## Material provided
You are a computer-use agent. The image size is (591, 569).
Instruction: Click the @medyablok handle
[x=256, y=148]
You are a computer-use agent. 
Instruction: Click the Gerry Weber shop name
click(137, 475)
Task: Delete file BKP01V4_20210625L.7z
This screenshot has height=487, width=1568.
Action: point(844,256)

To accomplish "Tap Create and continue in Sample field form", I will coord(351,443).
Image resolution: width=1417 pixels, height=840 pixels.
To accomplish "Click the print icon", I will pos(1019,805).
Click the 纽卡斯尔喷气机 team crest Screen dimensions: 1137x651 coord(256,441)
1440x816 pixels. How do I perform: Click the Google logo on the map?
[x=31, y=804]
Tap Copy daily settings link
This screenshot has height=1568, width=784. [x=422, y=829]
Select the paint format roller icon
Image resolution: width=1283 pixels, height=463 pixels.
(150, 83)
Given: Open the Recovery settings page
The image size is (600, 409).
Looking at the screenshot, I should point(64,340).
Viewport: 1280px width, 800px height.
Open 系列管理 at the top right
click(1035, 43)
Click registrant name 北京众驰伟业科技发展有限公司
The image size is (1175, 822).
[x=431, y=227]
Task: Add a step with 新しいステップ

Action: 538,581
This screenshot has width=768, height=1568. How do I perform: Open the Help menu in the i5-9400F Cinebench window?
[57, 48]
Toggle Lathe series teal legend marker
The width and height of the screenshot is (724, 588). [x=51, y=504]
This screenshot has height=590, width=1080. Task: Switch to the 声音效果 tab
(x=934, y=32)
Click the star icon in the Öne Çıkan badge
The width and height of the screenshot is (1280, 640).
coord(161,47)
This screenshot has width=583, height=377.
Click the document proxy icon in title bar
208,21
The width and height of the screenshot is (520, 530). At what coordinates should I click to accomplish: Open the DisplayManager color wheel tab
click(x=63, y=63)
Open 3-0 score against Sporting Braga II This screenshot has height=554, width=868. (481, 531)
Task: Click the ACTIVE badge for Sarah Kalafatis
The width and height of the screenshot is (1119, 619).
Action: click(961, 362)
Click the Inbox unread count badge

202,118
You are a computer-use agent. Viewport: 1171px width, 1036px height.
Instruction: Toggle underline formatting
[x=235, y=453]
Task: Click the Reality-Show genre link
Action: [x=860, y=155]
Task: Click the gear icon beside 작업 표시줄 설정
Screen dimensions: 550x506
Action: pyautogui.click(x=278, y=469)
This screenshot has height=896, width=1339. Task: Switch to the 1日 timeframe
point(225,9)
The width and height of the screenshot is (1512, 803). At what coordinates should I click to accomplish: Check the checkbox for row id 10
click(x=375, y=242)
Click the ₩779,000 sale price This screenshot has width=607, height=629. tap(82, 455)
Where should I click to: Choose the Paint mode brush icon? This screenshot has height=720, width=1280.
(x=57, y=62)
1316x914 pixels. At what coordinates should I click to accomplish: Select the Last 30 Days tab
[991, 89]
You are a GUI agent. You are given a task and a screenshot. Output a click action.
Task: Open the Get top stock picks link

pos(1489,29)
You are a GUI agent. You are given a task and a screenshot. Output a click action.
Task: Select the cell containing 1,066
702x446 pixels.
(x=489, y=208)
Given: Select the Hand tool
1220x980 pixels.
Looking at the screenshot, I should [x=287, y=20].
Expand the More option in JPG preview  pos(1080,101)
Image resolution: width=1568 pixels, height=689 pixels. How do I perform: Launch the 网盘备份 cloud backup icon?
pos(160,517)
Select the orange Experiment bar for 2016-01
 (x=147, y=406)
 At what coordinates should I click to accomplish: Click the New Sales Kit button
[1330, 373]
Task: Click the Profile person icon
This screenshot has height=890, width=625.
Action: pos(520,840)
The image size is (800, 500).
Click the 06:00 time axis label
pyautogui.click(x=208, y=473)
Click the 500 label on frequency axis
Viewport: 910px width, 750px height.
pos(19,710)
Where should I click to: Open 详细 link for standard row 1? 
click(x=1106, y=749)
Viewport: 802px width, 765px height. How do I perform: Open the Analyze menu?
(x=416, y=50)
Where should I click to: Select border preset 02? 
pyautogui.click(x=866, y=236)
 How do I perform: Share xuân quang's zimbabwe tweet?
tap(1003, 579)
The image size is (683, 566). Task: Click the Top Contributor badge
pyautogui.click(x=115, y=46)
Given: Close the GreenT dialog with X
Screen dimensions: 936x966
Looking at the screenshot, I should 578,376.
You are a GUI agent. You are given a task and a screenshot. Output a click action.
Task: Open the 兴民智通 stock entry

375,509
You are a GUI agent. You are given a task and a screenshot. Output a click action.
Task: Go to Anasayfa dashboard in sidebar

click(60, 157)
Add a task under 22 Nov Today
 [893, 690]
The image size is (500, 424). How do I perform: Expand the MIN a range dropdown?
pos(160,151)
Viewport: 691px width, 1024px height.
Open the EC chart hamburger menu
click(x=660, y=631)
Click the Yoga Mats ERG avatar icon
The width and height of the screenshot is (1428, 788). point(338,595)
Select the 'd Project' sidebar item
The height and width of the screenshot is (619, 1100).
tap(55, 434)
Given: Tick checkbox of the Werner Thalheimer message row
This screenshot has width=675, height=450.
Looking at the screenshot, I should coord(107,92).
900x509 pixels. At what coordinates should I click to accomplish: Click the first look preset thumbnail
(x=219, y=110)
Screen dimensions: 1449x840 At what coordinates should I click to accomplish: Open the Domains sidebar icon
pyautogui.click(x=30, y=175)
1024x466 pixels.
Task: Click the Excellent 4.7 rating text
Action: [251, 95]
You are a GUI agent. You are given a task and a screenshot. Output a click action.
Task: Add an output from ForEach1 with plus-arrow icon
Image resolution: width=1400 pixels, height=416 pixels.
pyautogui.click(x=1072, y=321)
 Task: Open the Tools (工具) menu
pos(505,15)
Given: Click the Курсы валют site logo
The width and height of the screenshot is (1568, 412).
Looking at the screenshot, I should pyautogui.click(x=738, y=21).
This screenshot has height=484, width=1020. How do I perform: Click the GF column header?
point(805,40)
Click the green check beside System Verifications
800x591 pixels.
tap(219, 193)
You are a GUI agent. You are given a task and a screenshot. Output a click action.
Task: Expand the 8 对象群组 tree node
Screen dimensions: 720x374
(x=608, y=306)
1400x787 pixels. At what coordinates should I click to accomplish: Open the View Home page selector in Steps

## Exercise instructions
What you return must match the data word for word.

## Answer to this exercise
You are a computer-use agent. The image size is (591, 569).
Instruction: Click the @medyablok handle
[x=256, y=148]
You are a computer-use agent. 
Instruction: Click the Gerry Weber shop name
click(137, 475)
Task: Delete file BKP01V4_20210625L.7z
This screenshot has height=487, width=1568.
Action: point(844,256)

To accomplish "Tap Create and continue in Sample field form", I will coord(351,443).
Image resolution: width=1417 pixels, height=840 pixels.
To accomplish "Click the print icon", I will pos(1019,805).
Click the 纽卡斯尔喷气机 team crest Screen dimensions: 1137x651 coord(256,441)
1440x816 pixels. How do I perform: Click the Google logo on the map?
[x=31, y=804]
Tap Copy daily settings link
This screenshot has height=1568, width=784. [x=422, y=829]
Select the paint format roller icon
Image resolution: width=1283 pixels, height=463 pixels.
(150, 83)
Given: Open the Recovery settings page
The image size is (600, 409).
Looking at the screenshot, I should point(64,340).
Viewport: 1280px width, 800px height.
Open 系列管理 at the top right
click(1035, 43)
Click registrant name 北京众驰伟业科技发展有限公司
The image size is (1175, 822).
[x=431, y=227]
Task: Add a step with 新しいステップ

Action: 538,581
This screenshot has width=768, height=1568. How do I perform: Open the Help menu in the i5-9400F Cinebench window?
[57, 48]
Toggle Lathe series teal legend marker
The width and height of the screenshot is (724, 588). [x=51, y=504]
This screenshot has height=590, width=1080. Task: Switch to the 声音效果 tab
(x=934, y=32)
Click the star icon in the Öne Çıkan badge
The width and height of the screenshot is (1280, 640).
coord(161,47)
This screenshot has width=583, height=377.
Click the document proxy icon in title bar
208,21
The width and height of the screenshot is (520, 530). At what coordinates should I click to accomplish: Open the DisplayManager color wheel tab
click(x=63, y=63)
Open 3-0 score against Sporting Braga II This screenshot has height=554, width=868. (481, 531)
Task: Click the ACTIVE badge for Sarah Kalafatis
The width and height of the screenshot is (1119, 619).
Action: click(961, 362)
Click the Inbox unread count badge

202,118
You are a computer-use agent. Viewport: 1171px width, 1036px height.
Instruction: Toggle underline formatting
[x=235, y=453]
Task: Click the Reality-Show genre link
Action: [x=860, y=155]
Task: Click the gear icon beside 작업 표시줄 설정
Screen dimensions: 550x506
Action: pyautogui.click(x=278, y=469)
This screenshot has height=896, width=1339. Task: Switch to the 1日 timeframe
point(225,9)
The width and height of the screenshot is (1512, 803). At what coordinates should I click to accomplish: Check the checkbox for row id 10
click(x=375, y=242)
Click the ₩779,000 sale price This screenshot has width=607, height=629. tap(82, 455)
Where should I click to: Choose the Paint mode brush icon? This screenshot has height=720, width=1280.
(x=57, y=62)
1316x914 pixels. At what coordinates should I click to accomplish: Select the Last 30 Days tab
[991, 89]
You are a GUI agent. You are given a task and a screenshot. Output a click action.
Task: Open the Get top stock picks link

pos(1489,29)
You are a GUI agent. You are given a task and a screenshot. Output a click action.
Task: Select the cell containing 1,066
702x446 pixels.
(x=489, y=208)
Given: Select the Hand tool
1220x980 pixels.
Looking at the screenshot, I should [x=287, y=20].
Expand the More option in JPG preview  pos(1080,101)
Image resolution: width=1568 pixels, height=689 pixels. How do I perform: Launch the 网盘备份 cloud backup icon?
pos(160,517)
Select the orange Experiment bar for 2016-01
 (x=147, y=406)
 At what coordinates should I click to accomplish: Click the New Sales Kit button
[1330, 373]
Task: Click the Profile person icon
This screenshot has height=890, width=625.
Action: pos(520,840)
The image size is (800, 500).
Click the 06:00 time axis label
pyautogui.click(x=208, y=473)
Click the 500 label on frequency axis
Viewport: 910px width, 750px height.
pos(19,710)
Where should I click to: Open 详细 link for standard row 1? 
click(x=1106, y=749)
Viewport: 802px width, 765px height. How do I perform: Open the Analyze menu?
(x=416, y=50)
Where should I click to: Select border preset 02? 
pyautogui.click(x=866, y=236)
 How do I perform: Share xuân quang's zimbabwe tweet?
tap(1003, 579)
The image size is (683, 566). Task: Click the Top Contributor badge
pyautogui.click(x=115, y=46)
Given: Close the GreenT dialog with X
Screen dimensions: 936x966
Looking at the screenshot, I should 578,376.
You are a GUI agent. You are given a task and a screenshot. Output a click action.
Task: Open the 兴民智通 stock entry

375,509
You are a GUI agent. You are given a task and a screenshot. Output a click action.
Task: Go to Anasayfa dashboard in sidebar

click(60, 157)
Add a task under 22 Nov Today
 [893, 690]
The image size is (500, 424). How do I perform: Expand the MIN a range dropdown?
pos(160,151)
Viewport: 691px width, 1024px height.
Open the EC chart hamburger menu
click(x=660, y=631)
Click the Yoga Mats ERG avatar icon
The width and height of the screenshot is (1428, 788). point(338,595)
Select the 'd Project' sidebar item
The height and width of the screenshot is (619, 1100).
tap(55, 434)
Given: Tick checkbox of the Werner Thalheimer message row
This screenshot has width=675, height=450.
Looking at the screenshot, I should coord(107,92).
900x509 pixels. At what coordinates should I click to accomplish: Click the first look preset thumbnail
(x=219, y=110)
Screen dimensions: 1449x840 At what coordinates should I click to accomplish: Open the Domains sidebar icon
pyautogui.click(x=30, y=175)
1024x466 pixels.
Task: Click the Excellent 4.7 rating text
Action: [251, 95]
You are a GUI agent. You are given a task and a screenshot. Output a click action.
Task: Add an output from ForEach1 with plus-arrow icon
Image resolution: width=1400 pixels, height=416 pixels.
pyautogui.click(x=1072, y=321)
 Task: Open the Tools (工具) menu
pos(505,15)
Given: Click the Курсы валют site logo
The width and height of the screenshot is (1568, 412).
Looking at the screenshot, I should pyautogui.click(x=738, y=21).
This screenshot has height=484, width=1020. How do I perform: Click the GF column header?
point(805,40)
Click the green check beside System Verifications
800x591 pixels.
tap(219, 193)
You are a GUI agent. You are given a task and a screenshot. Output a click action.
Task: Expand the 8 对象群组 tree node
Screen dimensions: 720x374
(x=608, y=306)
1400x787 pixels. At what coordinates should I click to accomplish: Open the View Home page selector in Steps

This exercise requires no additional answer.